Temperature Dependence of Gain and Time Resolution in LGAD Detectors
Pith reviewed 2026-05-18 18:08 UTC · model grok-4.3
The pith
LGAD gain-voltage curves at multiple temperatures can be reconstructed from one reference curve via a bias-compensation relation derived from an equivalent rectangular gain layer.
A machine-rendered reading of the paper's core claim, the machinery that carries it, and where it could break.
Core claim
The non-uniform multiplication region in an LGAD is replaced by an equivalent rectangular gain layer. A first-order bias-compensation relation for constant gain is derived from this representation and shown to be temperature-independent. The entire gain-voltage curve family at different temperatures is thereby reconstructed from a main curve measured at a reference temperature. The same equivalent-layer approach is applied to timing by separating total time resolution into jitter and intrinsic parts and assigning each part its own temperature-dependent bias offset, producing a function-level description of multi-temperature LGAD timing curves.
What carries the argument
equivalent rectangular gain layer representation of the multiplication region, supplying a first-order bias-compensation relation for constant gain
If this is right
- Gain at any temperature is obtained by shifting the reference gain curve by the computed bias offset.

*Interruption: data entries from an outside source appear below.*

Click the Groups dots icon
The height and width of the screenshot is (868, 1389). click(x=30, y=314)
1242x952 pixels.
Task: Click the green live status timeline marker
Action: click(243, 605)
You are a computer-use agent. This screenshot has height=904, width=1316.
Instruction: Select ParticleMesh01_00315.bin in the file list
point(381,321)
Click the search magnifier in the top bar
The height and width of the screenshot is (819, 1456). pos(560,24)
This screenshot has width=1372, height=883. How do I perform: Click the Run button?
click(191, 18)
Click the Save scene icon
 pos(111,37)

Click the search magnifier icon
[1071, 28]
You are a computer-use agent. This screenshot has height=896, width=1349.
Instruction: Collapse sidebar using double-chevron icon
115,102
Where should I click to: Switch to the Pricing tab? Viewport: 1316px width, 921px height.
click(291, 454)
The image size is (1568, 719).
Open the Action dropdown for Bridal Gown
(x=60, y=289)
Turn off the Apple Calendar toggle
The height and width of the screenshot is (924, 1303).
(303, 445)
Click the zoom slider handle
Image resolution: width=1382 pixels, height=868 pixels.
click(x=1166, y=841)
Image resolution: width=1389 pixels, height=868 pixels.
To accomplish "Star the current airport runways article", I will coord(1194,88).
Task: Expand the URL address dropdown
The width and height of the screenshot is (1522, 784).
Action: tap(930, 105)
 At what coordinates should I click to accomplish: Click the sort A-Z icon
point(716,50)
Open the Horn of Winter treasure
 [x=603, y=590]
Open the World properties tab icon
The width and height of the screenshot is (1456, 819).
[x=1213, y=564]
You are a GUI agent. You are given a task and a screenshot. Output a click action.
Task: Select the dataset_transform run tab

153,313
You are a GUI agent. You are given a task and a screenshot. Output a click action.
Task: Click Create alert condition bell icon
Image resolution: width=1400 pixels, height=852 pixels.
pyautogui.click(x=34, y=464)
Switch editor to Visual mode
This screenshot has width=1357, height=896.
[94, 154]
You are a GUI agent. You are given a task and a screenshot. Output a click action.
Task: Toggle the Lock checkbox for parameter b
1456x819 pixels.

- Time-resolution curves at multiple temperatures follow from separate bias offsets applied to the jitter and intrinsic components.
- Characterization effort is reduced because exhaustive multi-temperature sweeps are no longer required.
- The analytical model supplies a practical tool for predicting operating points and performing calibration in temperature-varying environments.
Where Pith is reading between the lines
- Large detector arrays could adopt reduced-density temperature testing protocols based on the compensation relation.
- Real-time temperature correction routines in readout electronics could incorporate the derived bias offsets directly.
- The rectangular-layer approximation could be compared with device simulations to establish its range of validity.
- Extension of the same compensation method to irradiated LGADs would test whether the framework remains predictive after radiation damage.
Load-bearing premise
Replacing the actual non-uniform multiplication region with an equivalent rectangular gain layer still yields a temperature-independent bias-compensation relation accurate enough for the tested devices and the independent dataset.
What would settle it
A direct measurement at a second temperature in which the gain after applying the predicted bias compensation deviates substantially from the value on the reference curve.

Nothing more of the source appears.